Required action A:
In the passage about Kaga, what rice cultivar does the sushi chef use?
Required action B:
List every distinct capitalized word in the passage about Kaga that begins with the letter K.

Excerpted passage:
⟨
Next, I took a dip at Kosoyu, a bathhouse rebuilt to look as it did during Rosanjin’s time. Sunlight poured through stained glass onto Kutaniyaki tiles, Kaga’s style of brightly painted porcelain. (Kosoyu is for soaking only, so it’s best to arrive freshly bathed; there are showers at Yamashiro’s main public onsen across the street.)

Rosanjin was known as a gourmand as much as an artist — he became the creative force behind an exclusive restaurant, pairing ceramics and food — and he was said to have enjoyed the exceptional freshness and variety of ingredients in Kaga. These days, tourists and locals line up for unpretentious 2,000-yen lunch sets (they could easily cost five times as much in Tokyo) at Ippei Sushi. On a recent Friday, the chef, Yukio Nimaida, showed me three kinds of local prawns he’d sourced early that morning. The rice he uses, a bouncy sweet cultivar called Koshihikari, grows nearby in paddies fed by clean mountain water.

I asked Nimaida-san what he hopes visitors to Kaga will experience. “Hot springs and fish,” he said. “That’s all you need, isn’t it?”
⟩
Data provided:
⟨
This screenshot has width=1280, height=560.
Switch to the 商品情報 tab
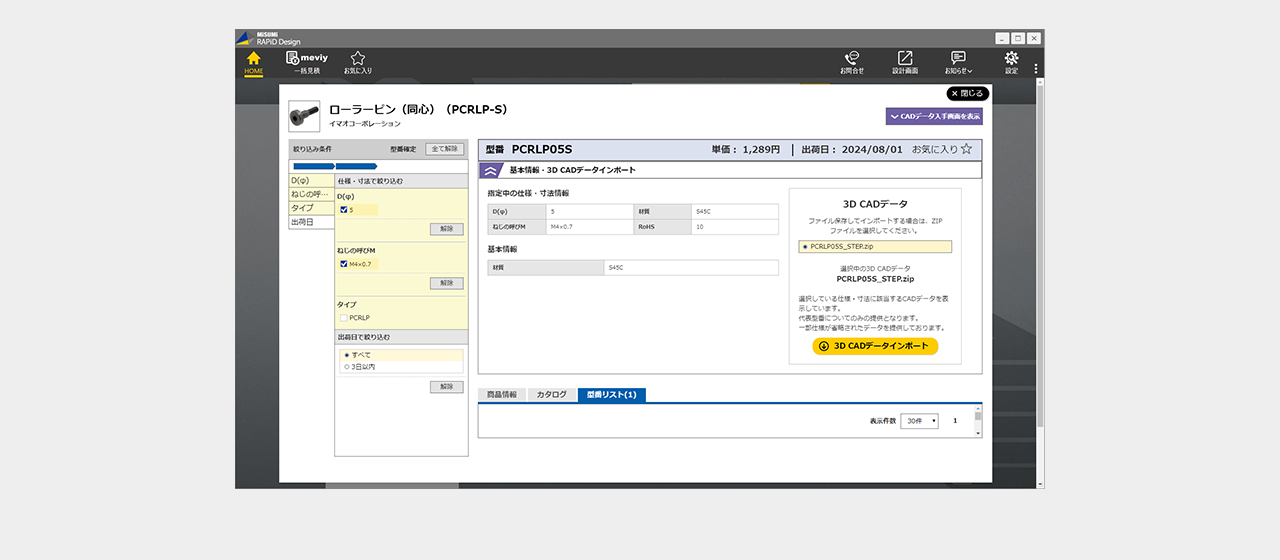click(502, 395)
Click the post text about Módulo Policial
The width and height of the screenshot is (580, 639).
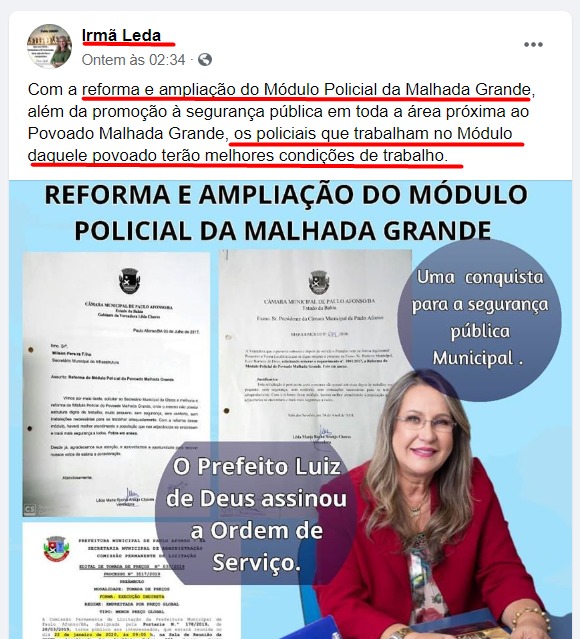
⟩
Expected output A:
Koshihikari

Expected output B:
Kosoyu, Kutaniyaki, Kaga, Koshihikari